Security and ContinuityGalen Wolfe-Pauly ~ravmel-ropdyl
Security and Continuity
In 2018, when we launched the Urbit ID contracts (also called ‘Azimuth’), we committed to yearly infrastructure goals for 2019 and 2020. This wasn’t an informal commitment — it’s part of the contracts that were published to the blockchain, which you can read here. At the end of each year, we ratify our accomplishment of these goals with a galaxy vote.
Since the year is coming close to an end, and this year’s vote is on the horizon, it’s time for an update on our progress.
For this year, we committed to completing two things: passing a third-party security audit of our networking protocol (Ames) and getting Urbit OS (both Arvo and the interpreter) to the point where we can reasonably expect the Urbit network to continue without any hard forks (which we call ‘breaches’). A world with no network breaches is one where the network should be able to run indefinitely without any interruption. We also call this ‘continuity’.
We’ve been steadily making progress on these two fronts, and I’m happy to report both are nearly complete. We’ll walk through some of the details here and then follow up in another post soon to report on how the final work turned out.
Urbit OS is an ‘overlay OS’: it runs on top of (pretty much) any flavor of Unix. Each Urbit OS node communicates with other nodes over UDP using Ames, the Urbit-specific networking protocol.
There are two things worth worrying about when it comes to Urbit OS security: someone breaking into Urbit from the machine it’s running on, and someone compromising the network protocol itself. As to the first, there are probably ways that we can harden the OS sandbox, but if the machine it’s running on is secure we can feel reasonably safe. Since there’s lots of prior art on how to secure a Unix machine, we can leave hardening the runtime for later and simply encourage everyone to secure the boxes they run their Urbit nodes on.
Assuming each node on the network can run on a locked-down machine, it’s really important that the protocol for communicating between these nodes is secure. Also, since Ames uses other Urbit nodes for peer discovery, we want to make sure no ‘relay node’ can inspect data not meant for them.
The question “Is Ames secure?” is too vague for an auditor, of course. The audit was scoped to determine that the following three criteria are met:
- No one can impersonate another ship on the network
- No one (including relays) can intercept and decrypt messages not meant for them
- Ames messages don’t leak keys that could endanger the sender’s data
Our goal with this scope is to focus exclusively on the design and implementation of Ames itself. Basically, the crypto should be correct and there should be no flaws in either the protocol design or its implementation. Our interpreter can still be hardened against other potential attacks, which is work we’ll undertake in the future.
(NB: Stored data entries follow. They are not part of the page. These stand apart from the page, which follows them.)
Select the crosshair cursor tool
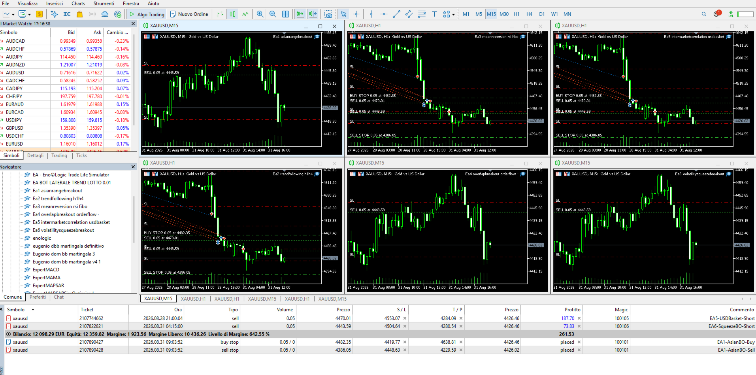Image resolution: width=756 pixels, height=375 pixels. tap(356, 14)
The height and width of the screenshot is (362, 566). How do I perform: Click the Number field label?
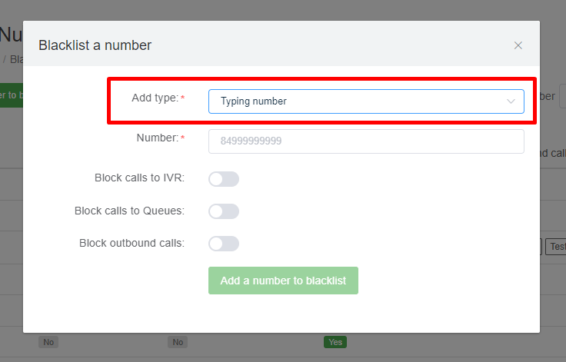157,138
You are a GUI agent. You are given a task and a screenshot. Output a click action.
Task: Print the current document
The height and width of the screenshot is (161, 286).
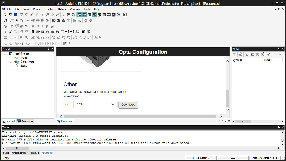tap(68, 14)
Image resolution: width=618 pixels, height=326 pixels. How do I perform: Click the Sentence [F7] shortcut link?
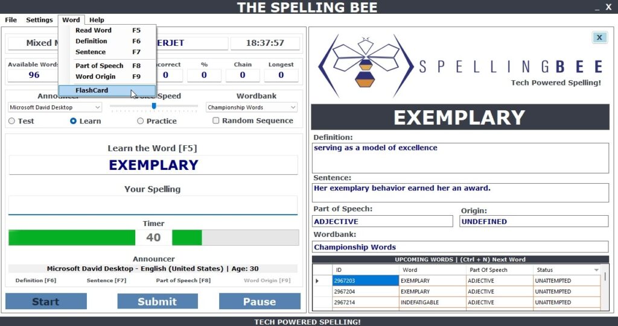pos(106,281)
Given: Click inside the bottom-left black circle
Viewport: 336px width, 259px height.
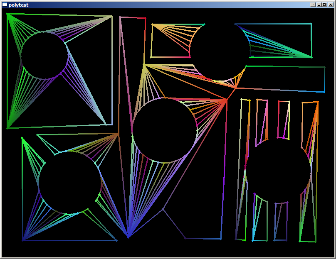Looking at the screenshot, I should pos(69,182).
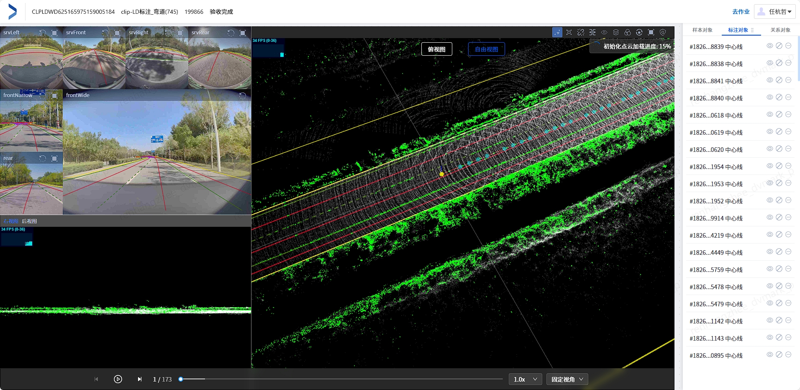This screenshot has height=390, width=800.
Task: Switch to the 关系对象 tab
Action: pos(780,30)
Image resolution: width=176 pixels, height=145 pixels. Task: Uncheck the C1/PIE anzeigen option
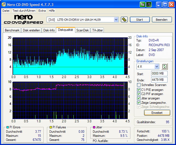tap(139, 90)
We asked our auditors to flag all of these potential issues, so we know what needs to be addressed in the future.
The good thing about an audit scoped in this way is that we can trust the protocol to authenticate people and shuttle packets back and forth safely. We’ve always been reasonably confident about Ames, but having an external stamp of approval will be great.
As of the end of November 2020, the audit is very nearly complete, and we’ve handled all the important issues that were brought up. We’ll post the results and talk about our mitigation strategies in a future writeup.
Urbit is designed to last a long time. What’s the use of a personal computer if it’s gonna disappear along with all the data you put in it? Ideally, you can put your Urbit on a USB stick, forget about it for ten years and have it work again when you plug it in. It’ll need to update for a while, but once our work on continuity is complete, your urbit should be able to upgrade itself through ten years of updates, all over the air.
While Urbit is designed to upgrade seamlessly over the network we have occasionally run into issues that have caused us to reboot the entire network. Most of the time this is when some incompatibility between the interpreter and the kernel means we have to force everyone to do a hard reset to ensure compatibility between the two. Our current work on continuity addresses this. Soon, your urbit will tell you when your interpreter needs to be upgraded. At first this won’t be that different from an application notifying you to download an update. Eventually, we think we can make this a lot smoother.
A network reboot isn’t the only way that we can break continuity. Urbit is a general-purpose computer — which means you’re free to attempt to destroy it. If, for any reason, you do manage to screw the system up we want you to be able to get your data out and effectively reset continuity on a single node. We built the affordance for that a while ago, but before the end of the year we’ll also distribute tooling to migrate userspace data between hard resets.
The combination of version negotiation and data migration should afford us the ability to run the network indefinitely into the future. Unfortunately, to get this change in, we’ll need to reset the network. We’re optimistic that this will be the last time we ever do it. And, given our data migration tooling, this breach won’t involve losing data.
Status + conclusion
We have been working with auditors since this summer and should have a report ready to publish in the next few weeks. Both version negotiation and data migration are in testing and are ready to be deployed.
Our goal is to have all of this work complete by
~2020.12.10. This means we should be able to start a galaxy vote right around that time. Galaxy votes (as specified in the contracts) run for a month, which should have this whole process ending on
It's going to be an exciting couple of weeks!